Why tensor product of two sheaves of modules is a sheaf of modules?

If $(X,\mathcal O_X)$ is a scheme and if $U\subset X$ is is an open affine subscheme, then we have for all quasi-coherent sheaves $\mathcal F,\mathcal G$ of $\mathcal O_X$-modules the extremely pleasant equality of $\mathcal O_X(U)$-modules:

$$(\mathcal F \otimes_{ \mathcal O_X} \mathcal G)(U)= \mathcal F(U) \otimes_{\mathcal O_X(U)} \mathcal G(U) $$

However if $U$ is not affine all hell can break loose:
For example if $X=\mathbb P^1_\mathbb C$ is the complex projective line and if $\mathcal F=\mathcal O_X(1), \mathcal G=\mathcal O_X(-1)$, then for these quasi-coherent sheaves $\mathcal F \otimes_{ \mathcal O_X} \mathcal G=\mathcal O_X$, so that for $U=X$: $$(\mathcal F \otimes_{ \mathcal O_X} \mathcal G)(X)= \mathcal O_X(X) =\mathbb C \neq \mathcal F(X)\otimes _{\mathcal O_X(X)}\mathcal G(X)=\mathbb C^2\otimes_\mathbb C 0=0$$

Reference
The first displayed equality is proved in Qing-Liu, chapter 5, Proposition 1.12 (b), page 162.

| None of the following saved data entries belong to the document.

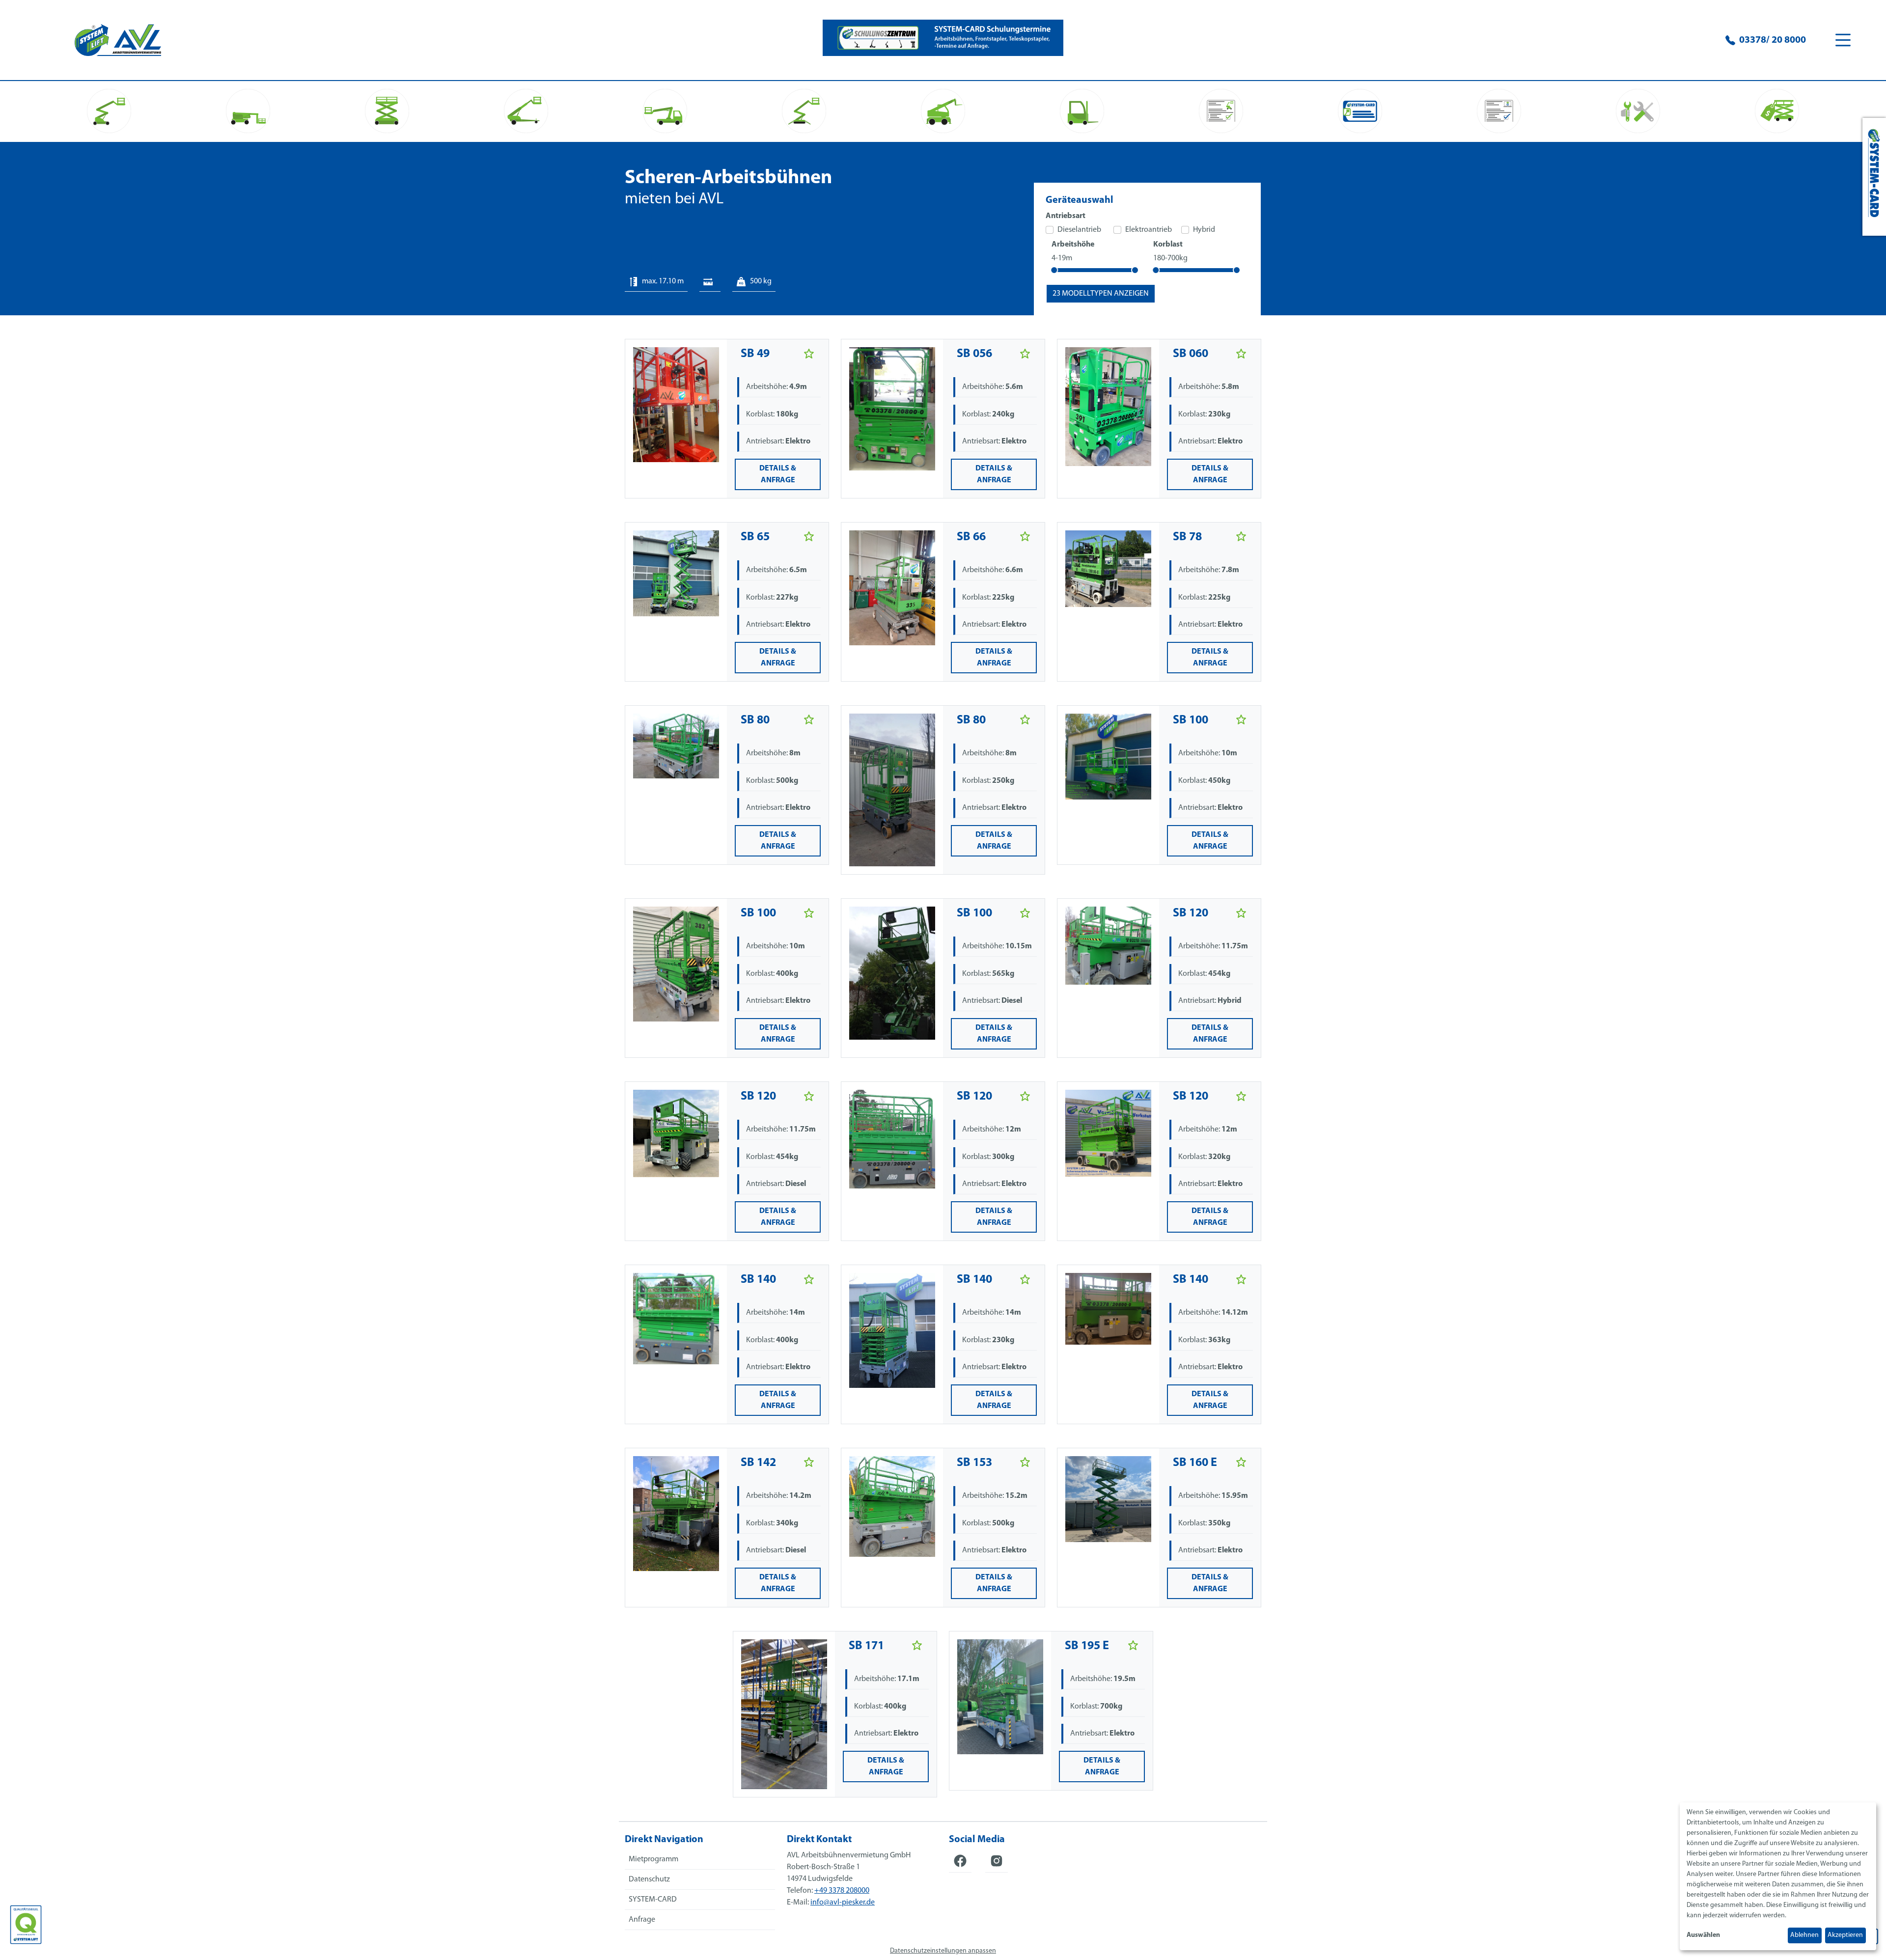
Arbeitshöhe (1073, 244)
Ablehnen (1804, 1935)
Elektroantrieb (1148, 230)
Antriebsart (1065, 216)
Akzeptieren (1845, 1935)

Are you asking for the $\mathcal O_X(U)$ action on $(\mathcal F \otimes_{\mathcal O_X} \mathcal G)(U)$? If so, it works on the level of stalks. Let $f \in \mathcal O_X(U)$ and let $s \in (\mathcal F \otimes_{\mathcal O_X} \mathcal G)(U)$. $s$ can be thought of as a collection of compatible germs $s_p \in \mathcal F_p \otimes_{\mathcal O_{x, p}} \mathcal G_p$. Then $f \cdot s$ is the collection of germs $f_p \cdot s_p$, where the dot is the $\mathcal O_{x, p}$-module action on $\mathcal F_p \otimes_{\mathcal O_{x, p}} \mathcal G_p$. One just needs to verify that the collection of $f_ps_p$ is still a collection of compatible germs, which they are.